Rewind: The individual mandate, as discussed on this blog and FindLaw's Fourth Circuit Blog, is the rule that states that Americans must purchase a minimum level of health insurance, or else, be penalized with a monetary penalty.

Now, Obamacare opponents argued that Congress lacked authority under the Commerce Clause to pass the minimum coverage mandate and that the penalty is an unconstitutional penalty.

The case was heard in the district court, where the court upheld the law and said that the minimum coverage provision falls within the congressional authority under the Commerce Clause, for the reasons that the provision regulates economic decisions which would have an effect on the interstate health care market and because the provision is essential to the Act's overall regulation of the interstate market for health insurance.

The district court never addressed the issue of whether or not the penalty was a "tax," permissible under the General Welfare Clause.

The Sixth Circuit Court of Appeals, in a 2-1 panel opinion, held that the minimum coverage provision, a.k.a. the individual mandate, was a legitimate exercise of congressional authority under the Commerce Clause of the Constitution.

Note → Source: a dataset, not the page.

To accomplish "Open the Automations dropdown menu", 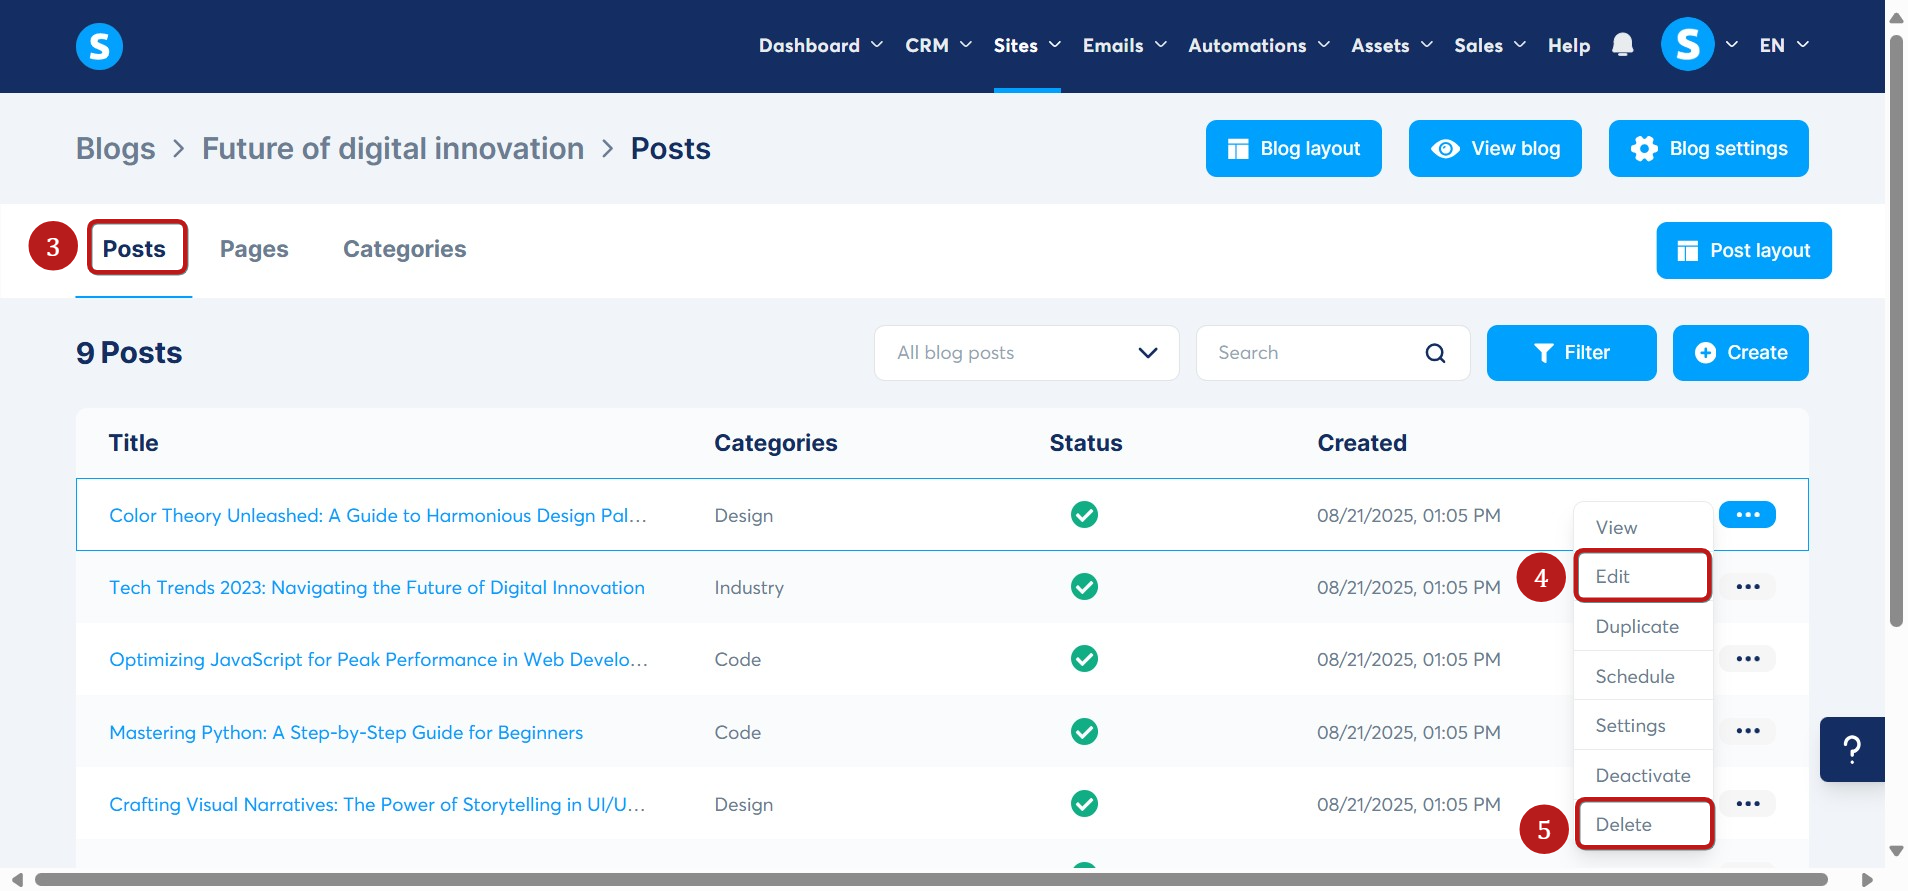I will 1258,45.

However, the Court of Appeals, like the court below it, did not address whether or not the provision was an authorized tax under the General Welfare.

The Court of Appeals held that the mandate regulated an activity that was "decidedly economic."

It found that the mandate was facially constitutional for two reasons: (1) "The provision regulates economic activity that Congress had a rational basis to believe has substantial effects on interstate commerce" and (2) "Congress had a rational basis to believe that the provision was essential to its larger economic scheme reforming the interstate markets in health care and health insurance."

The healthcare lawsuit is still pending before several other federal circuits and will likely eventually make its way to the U.S. Supreme Court.